A 2019 YouGov poll shows that 62% of adults are aware of CBD products and over one in ten has actually bought one. As time goes on, this number continues to grow, with the industry worth around £300 million and looking to triple in the next five years. In fact, with the population becoming more anxious and struggling to cope since Covid-19 and the UK-wide lock down, CBD is now estimated to have over 8 million users in Britain.
Consumers can now find a wide variety of forms of CBD, including coffee, tea, oil, creams, capsules, tinctures, gummies, vapes, skincare, and even chocolate. The widespread availability and use of CBD has certainly made cannabis legislation much more likely to change, especially as the rapidly growing market is not as strictly regulated since the laws have not yet caught up to the industry.
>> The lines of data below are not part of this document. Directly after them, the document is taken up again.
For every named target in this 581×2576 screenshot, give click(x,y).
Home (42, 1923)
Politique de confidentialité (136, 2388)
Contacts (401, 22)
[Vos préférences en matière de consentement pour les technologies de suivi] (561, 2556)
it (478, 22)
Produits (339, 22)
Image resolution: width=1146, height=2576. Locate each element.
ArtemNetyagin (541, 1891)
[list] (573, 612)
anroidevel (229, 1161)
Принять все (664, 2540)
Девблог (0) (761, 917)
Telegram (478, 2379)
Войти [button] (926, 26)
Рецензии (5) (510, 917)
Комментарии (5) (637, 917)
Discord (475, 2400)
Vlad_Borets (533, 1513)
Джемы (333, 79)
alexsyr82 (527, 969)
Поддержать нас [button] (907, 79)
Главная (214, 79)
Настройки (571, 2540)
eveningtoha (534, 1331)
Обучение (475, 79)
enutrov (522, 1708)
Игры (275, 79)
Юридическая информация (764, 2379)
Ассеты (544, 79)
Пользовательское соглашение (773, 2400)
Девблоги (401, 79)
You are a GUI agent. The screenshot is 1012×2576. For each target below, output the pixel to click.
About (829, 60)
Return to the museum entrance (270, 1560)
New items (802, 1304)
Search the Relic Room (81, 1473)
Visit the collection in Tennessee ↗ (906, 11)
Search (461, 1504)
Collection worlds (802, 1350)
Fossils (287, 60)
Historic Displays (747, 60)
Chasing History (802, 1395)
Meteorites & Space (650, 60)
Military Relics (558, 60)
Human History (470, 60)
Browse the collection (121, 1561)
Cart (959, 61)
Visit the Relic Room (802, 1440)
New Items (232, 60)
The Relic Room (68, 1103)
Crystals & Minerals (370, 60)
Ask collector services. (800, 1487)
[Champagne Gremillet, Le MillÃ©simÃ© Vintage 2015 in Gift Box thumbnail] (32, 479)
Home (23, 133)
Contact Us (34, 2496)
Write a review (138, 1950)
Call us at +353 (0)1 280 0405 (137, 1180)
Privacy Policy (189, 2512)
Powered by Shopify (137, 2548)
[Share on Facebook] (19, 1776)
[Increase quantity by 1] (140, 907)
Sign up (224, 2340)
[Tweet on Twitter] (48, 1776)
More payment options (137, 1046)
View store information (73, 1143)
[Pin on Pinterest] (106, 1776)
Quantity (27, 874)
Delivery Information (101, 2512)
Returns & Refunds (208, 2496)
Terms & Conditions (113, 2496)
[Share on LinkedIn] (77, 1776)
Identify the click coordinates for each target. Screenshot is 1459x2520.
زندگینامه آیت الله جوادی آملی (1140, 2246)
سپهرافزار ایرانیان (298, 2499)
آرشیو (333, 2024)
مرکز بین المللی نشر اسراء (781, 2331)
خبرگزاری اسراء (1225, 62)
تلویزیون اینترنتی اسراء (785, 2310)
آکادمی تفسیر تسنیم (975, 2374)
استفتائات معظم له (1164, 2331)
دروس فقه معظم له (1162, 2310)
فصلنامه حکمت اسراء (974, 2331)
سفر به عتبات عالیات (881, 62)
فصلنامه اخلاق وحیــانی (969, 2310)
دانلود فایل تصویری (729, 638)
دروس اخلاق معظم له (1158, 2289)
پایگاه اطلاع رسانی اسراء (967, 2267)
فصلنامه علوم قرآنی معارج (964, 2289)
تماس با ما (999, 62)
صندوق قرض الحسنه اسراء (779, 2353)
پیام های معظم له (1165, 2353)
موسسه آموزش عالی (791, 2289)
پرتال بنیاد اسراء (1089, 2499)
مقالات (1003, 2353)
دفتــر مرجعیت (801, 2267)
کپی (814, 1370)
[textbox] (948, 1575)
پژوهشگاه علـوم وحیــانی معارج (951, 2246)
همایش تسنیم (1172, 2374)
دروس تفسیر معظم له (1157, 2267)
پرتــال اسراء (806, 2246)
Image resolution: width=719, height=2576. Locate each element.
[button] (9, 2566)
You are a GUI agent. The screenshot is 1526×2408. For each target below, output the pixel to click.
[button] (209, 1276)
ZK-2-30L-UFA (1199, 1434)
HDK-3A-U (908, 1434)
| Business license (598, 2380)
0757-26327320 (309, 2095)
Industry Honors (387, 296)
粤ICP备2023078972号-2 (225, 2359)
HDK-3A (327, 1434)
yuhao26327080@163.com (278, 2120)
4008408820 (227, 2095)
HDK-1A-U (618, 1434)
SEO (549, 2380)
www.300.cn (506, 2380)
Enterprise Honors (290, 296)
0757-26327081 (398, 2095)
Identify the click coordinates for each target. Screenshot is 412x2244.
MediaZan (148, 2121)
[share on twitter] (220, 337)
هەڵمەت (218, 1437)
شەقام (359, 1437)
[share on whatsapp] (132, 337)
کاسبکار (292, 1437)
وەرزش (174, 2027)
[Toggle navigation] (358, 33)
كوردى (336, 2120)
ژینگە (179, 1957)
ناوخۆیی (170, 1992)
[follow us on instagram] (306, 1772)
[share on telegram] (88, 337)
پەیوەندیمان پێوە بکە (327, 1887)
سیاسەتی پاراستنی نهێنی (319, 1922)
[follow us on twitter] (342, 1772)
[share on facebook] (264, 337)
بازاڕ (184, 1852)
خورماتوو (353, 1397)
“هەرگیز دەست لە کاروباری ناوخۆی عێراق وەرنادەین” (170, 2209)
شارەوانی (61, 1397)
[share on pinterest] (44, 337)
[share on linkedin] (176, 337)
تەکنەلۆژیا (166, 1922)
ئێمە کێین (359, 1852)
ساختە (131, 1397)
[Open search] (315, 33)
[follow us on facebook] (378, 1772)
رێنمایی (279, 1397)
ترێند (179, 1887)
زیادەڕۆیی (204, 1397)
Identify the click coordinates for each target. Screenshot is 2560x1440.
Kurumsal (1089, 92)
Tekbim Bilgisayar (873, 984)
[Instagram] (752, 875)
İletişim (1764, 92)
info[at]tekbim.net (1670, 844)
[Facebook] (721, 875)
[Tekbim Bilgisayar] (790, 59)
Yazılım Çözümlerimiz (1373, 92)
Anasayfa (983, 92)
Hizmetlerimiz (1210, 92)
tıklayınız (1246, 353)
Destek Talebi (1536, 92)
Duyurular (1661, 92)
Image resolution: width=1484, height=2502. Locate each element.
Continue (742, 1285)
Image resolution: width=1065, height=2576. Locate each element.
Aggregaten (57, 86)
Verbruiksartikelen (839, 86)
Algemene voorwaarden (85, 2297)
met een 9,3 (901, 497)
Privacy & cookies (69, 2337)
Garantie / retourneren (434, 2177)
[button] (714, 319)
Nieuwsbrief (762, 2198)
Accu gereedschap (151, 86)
In fact, 2019 introduced new laws regarding CBD edibles, classing such items as ‘novel food’ which require authorization before heading to market. As the FSA states, “This is the only route to compliance for these CBD products” and applicants must register each individual product separately. Existing stock is also affected, and businesses must adhere by the cut off date of March 31st, 2021 or be removed from shelves.
Future of Cannabis Legislation in the UK:
As of now, there is a lot of grey area and unmet needs when it comes to cannabis laws in the UK. The NHS continues to only advocate for medical use under three strict criteria (in cases of rare and severe epilepsy, to aid multiple sclerosis, or to help with the effects of chemotherapy) which makes it incredibly difficult to get a prescription through legal routes. CBD products are now found in high street shops and online, yet marketing is inconsistent and dosages are not scrutinized leaving the public uncertain. Even the possession and production of cannabis is slowly becoming more normalized by local police departments as budget cuts lead to officials prioritizing more serious concerns.
With the market for cannabis and cannabis based products growing steadily, the future of legislation in the UK becomes more certain. Not only do studies show the economy could greatly benefit from the legalization of cannabis, but the UK has the potential to be a hub for innovation and expertise.
Advocates for legalization of cannabis in the UK often highlight the economic and medicinal benefits of decriminalising the substance, however another important factor is safety. A lack of legislation or a blanket ban of cannabis makes it difficult to standardize messaging, dosages, and studies, and as many professionals point out, this is part of the problem. Without reducing the restrictions on cannabis, the industry cannot begin to produce unbiased data or enforce rules about labelling products.
If the future of cannabis in the UK is heading where the market predicts, new legislation will need to be discussed, and soon.